OBJECTIVE:
Copy out word for word the lines from the one containing "Select the 公允价值变动收益" to the last line.

DATA TO PROCESS:
• • • • •
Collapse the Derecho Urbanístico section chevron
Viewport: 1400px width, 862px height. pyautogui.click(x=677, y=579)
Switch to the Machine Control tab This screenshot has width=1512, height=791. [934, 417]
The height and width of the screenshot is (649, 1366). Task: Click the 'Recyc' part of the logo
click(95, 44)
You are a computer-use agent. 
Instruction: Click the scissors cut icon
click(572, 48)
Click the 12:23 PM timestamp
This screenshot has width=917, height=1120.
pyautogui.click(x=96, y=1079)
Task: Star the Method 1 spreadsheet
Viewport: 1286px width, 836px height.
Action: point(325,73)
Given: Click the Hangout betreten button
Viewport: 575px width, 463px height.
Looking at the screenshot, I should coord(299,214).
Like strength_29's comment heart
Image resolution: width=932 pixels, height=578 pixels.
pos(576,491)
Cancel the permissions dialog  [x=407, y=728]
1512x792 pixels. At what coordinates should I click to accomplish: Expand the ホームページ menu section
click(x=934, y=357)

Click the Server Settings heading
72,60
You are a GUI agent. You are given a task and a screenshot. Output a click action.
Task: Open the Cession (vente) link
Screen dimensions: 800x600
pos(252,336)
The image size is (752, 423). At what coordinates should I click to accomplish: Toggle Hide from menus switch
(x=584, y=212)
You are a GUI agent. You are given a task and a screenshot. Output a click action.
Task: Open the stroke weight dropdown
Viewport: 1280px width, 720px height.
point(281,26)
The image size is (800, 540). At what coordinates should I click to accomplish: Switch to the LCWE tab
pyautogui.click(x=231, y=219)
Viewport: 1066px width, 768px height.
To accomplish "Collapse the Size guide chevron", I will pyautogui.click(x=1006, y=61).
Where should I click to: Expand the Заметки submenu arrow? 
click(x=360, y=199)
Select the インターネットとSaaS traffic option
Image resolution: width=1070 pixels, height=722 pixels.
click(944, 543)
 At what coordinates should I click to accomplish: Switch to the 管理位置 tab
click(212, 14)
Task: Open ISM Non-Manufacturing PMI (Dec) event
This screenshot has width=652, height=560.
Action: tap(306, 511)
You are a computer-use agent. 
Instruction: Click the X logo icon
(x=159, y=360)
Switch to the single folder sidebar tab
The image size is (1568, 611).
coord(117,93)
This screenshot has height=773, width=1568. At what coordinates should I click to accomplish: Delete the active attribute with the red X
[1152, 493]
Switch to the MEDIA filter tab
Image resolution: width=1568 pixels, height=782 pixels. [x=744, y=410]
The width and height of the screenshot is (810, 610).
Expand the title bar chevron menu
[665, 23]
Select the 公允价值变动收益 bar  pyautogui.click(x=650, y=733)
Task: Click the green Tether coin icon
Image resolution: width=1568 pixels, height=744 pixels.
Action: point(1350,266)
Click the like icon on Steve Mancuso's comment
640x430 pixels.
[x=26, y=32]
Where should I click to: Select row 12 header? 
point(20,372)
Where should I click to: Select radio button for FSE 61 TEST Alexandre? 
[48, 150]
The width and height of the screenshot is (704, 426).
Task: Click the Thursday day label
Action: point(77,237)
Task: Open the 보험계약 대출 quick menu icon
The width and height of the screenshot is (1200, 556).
• • • • •
TASK OUTPUT:
Select the 公允价值变动收益 bar  pyautogui.click(x=650, y=733)
Task: Click the green Tether coin icon
Image resolution: width=1568 pixels, height=744 pixels.
Action: point(1350,266)
Click the like icon on Steve Mancuso's comment
640x430 pixels.
[x=26, y=32]
Where should I click to: Select row 12 header? 
point(20,372)
Where should I click to: Select radio button for FSE 61 TEST Alexandre? 
[48, 150]
The width and height of the screenshot is (704, 426).
Task: Click the Thursday day label
Action: point(77,237)
Task: Open the 보험계약 대출 quick menu icon
The width and height of the screenshot is (1200, 556).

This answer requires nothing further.